### Extrait
──────────
« Si sept ans ne constituent pas un temps suffisant pour se préparer (à la fin des subventions) alors je ne vois pas combien de temps il faut », a dit Dacian Ciolos au cours d'un point de presse, à la veille d'une rencontre à Bruxelles avec des représentants du secteur.
Des représentants des volaillers Doux et Tilly-Sabco, accompagnés du ministre de l'Agriculture Stéphane Le Foll, doivent plaider leur cause vendredi à Bruxelles, avec l'espoir d'esquisser des solutions pour faire face à la fin des aides européennes à l'export.
« Demain, on va discuter. On va voir exactement quelles sont les attentes du secteur », a dit Dacian Ciolos. « Dans le cadre de la Politique agricole commune qui vient d'être adoptée, dans le cadre de l'enveloppe budgétaire que la France a allouée, il y a des possibilités pour soutenir le redressement d'un secteur ou d'un autre, y compris de ce secteur », a-t-il ajouté tout en relevant qu'il n'y aura pas de reprises des aides européennes à l'exportation.
──────────
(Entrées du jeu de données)

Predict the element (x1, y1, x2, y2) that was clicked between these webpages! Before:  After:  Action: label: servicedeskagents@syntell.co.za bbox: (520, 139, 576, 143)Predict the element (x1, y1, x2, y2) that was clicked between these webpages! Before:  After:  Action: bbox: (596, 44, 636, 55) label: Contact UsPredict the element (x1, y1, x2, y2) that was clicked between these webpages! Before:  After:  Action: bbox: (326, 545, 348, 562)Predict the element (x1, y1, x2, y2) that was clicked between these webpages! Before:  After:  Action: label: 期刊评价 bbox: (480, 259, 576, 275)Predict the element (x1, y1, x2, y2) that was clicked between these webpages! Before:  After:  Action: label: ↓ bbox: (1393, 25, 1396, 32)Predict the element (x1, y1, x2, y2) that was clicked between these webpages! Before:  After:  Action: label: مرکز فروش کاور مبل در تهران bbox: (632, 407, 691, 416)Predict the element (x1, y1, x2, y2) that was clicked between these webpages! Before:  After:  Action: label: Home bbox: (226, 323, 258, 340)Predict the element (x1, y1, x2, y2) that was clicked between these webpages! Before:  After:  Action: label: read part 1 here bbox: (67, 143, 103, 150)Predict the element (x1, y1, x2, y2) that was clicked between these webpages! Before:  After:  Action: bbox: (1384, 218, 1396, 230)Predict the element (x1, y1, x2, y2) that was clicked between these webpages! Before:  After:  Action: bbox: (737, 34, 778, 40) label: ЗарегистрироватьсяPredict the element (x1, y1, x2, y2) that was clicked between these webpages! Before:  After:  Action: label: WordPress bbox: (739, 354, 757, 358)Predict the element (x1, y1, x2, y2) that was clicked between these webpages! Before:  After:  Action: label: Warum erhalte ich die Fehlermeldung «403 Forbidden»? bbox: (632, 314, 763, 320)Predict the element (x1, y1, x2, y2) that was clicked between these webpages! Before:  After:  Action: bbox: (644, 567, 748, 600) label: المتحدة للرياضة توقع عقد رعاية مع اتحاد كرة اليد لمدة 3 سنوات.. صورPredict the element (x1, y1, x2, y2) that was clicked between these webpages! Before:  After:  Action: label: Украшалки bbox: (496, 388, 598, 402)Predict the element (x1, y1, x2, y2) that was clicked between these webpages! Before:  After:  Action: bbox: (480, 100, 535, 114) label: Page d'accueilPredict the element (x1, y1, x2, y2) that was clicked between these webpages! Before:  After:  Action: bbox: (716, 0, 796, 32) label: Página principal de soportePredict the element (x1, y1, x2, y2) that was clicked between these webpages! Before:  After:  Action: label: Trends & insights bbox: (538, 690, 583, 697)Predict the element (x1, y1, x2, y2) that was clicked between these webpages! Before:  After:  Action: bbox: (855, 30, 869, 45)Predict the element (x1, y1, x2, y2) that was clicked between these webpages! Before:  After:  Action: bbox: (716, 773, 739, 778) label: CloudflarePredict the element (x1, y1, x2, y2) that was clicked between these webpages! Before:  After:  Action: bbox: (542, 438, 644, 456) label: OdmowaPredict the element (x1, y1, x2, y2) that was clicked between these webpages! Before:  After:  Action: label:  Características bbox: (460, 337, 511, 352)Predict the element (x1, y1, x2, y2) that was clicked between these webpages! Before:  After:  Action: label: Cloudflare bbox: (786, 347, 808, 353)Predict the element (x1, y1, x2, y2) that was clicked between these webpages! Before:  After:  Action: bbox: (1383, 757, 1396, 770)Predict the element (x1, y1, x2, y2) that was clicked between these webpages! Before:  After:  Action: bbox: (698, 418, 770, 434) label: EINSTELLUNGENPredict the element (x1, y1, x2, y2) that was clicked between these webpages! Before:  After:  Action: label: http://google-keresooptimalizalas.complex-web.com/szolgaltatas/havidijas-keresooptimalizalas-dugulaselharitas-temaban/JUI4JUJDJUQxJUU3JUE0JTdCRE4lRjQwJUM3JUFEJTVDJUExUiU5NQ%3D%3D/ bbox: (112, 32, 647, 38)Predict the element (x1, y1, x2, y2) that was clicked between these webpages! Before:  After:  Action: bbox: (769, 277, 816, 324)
──────────
### Travail à faire
Répondez aux questions suivantes d'après l'extrait :
(a) Selon Dacian Ciolos, combien d'années ont été laissées au secteur pour se préparer à la fin des subventions ?
(b) Quel ministre accompagne à Bruxelles les représentants des volaillers Doux et Tilly-Sabco ?
(c) D'après Dacian Ciolos, les aides européennes à l'exportation seront-elles reprises ?
Les entrées proviennent d'une autre source que l'extrait.

### Résultat de l'exercice
(a) Sept ans.
(b) Stéphane Le Foll, ministre de l'Agriculture.
(c) Non, il n'y aura pas de reprise des aides européennes à l'exportation.